In the development issues covered, there are some innovative features, especially the mobilization of remittances for development and the measures to improve transparency of government operations. These are directed, more than before, to domestic aspects of development, rather than the external contribution of aid, trade or foreign investment. Though valuable, they are also intrusive and will need careful handling to ensure developing countries have "ownership" of the processes involved. Elsewhere, the economic documents either give G8 support to existing U.S. programs (as on HIV/AIDS) or report progress in implementing earlier commitments. The debt relief undertakings ensure that the HIPC program remains operational, but do not improve it. The science and sustainability document keeps alive the modest initiative begun at Evian in 2003.

The Americans left their distinctive mark on the organization of the summit and the conduct of both the preparations and the discussions among the heads. They changed their minds several times as the preparations advanced, for example, on involving non-G8 countries, but resisted proposals from their partners, for example on the environment. The documents to be issued by the summit were almost all worked out in advance in every detail, giving the heads little opportunity to make any personal impact on the outcome. American press briefings were full and highly informative, but said more about U.S. proposals than collective G8 positions. In short, the Americans took great pains that the U.S. version of events should prevail.

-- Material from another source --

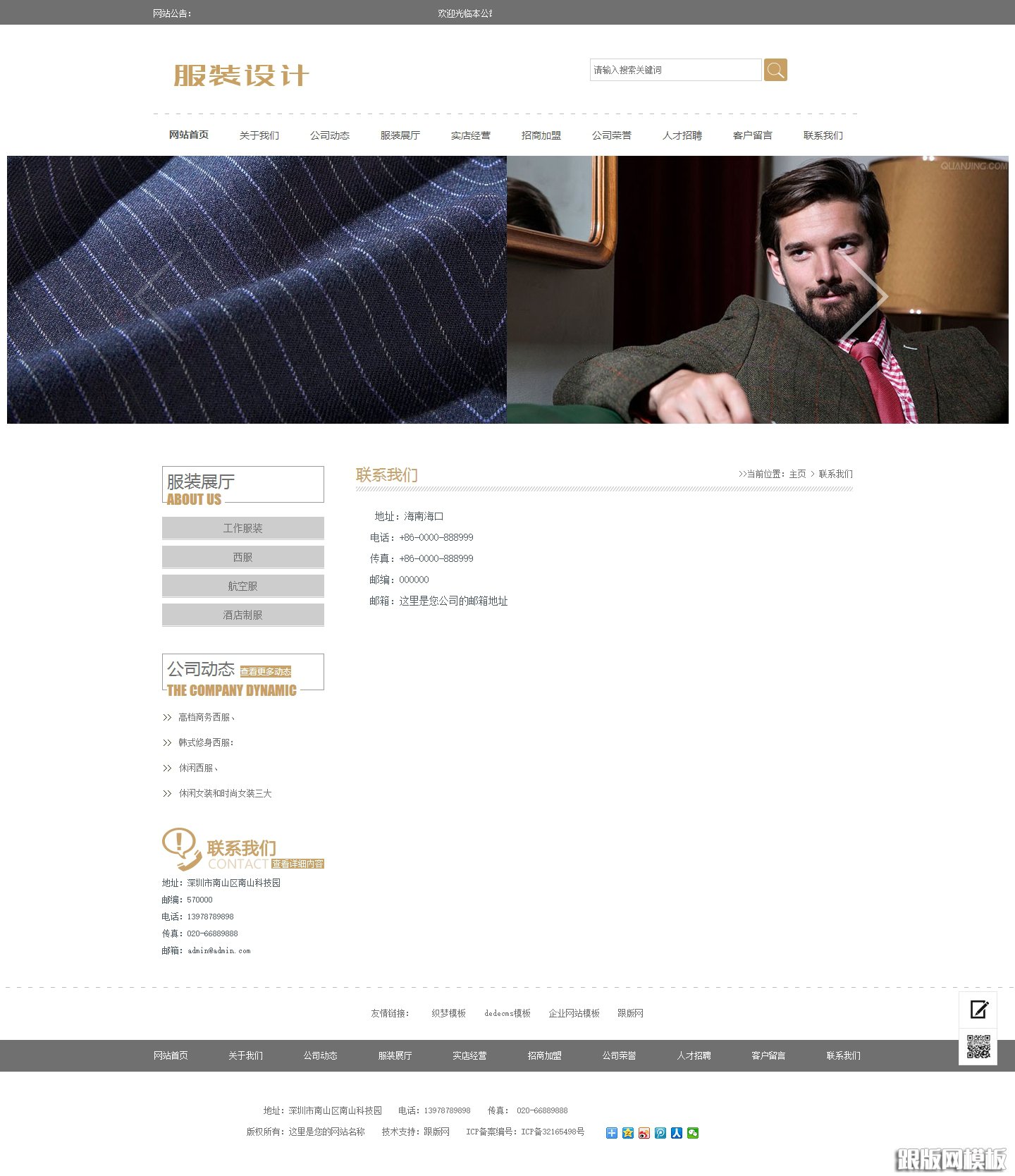Click the magnifier search button
1015x1176 pixels.
point(775,70)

The consequence is that, six years from Birmingham 1998, the reforms to the summit format introduced there by Tony Blair are being seriously eroded. The practice of only heads coming to the summit, with small delegations, is now entrenched. But the aim of a short agenda with a limited set of specific items has been replaced by broad, all-embracing themes. Instead of a few concise documents, there is a confusing plethora of action plans and supporting documents. The summit has shifted from a focus on domestic issues such as jobs and crime, to a concentration on international problems, and from a largely economic agenda, with politics only on the side, to a growing emphasis on politics, or at least politics and economics combined. Some current trends are driven by events, especially the response to terrorism. Others are welcome advances, such as the launch of combined economic and political programs and the growing interest in outreach to non-G8 countries. But the G8 heads risk losing the capacity to strike deals and launch initiatives among themselves through personal interaction, which had been growing up to Kananaskis 2002. For next year’s Gleneagles summit, Tony Blair would be well advised to strive for a return to a more austere simplicity of format.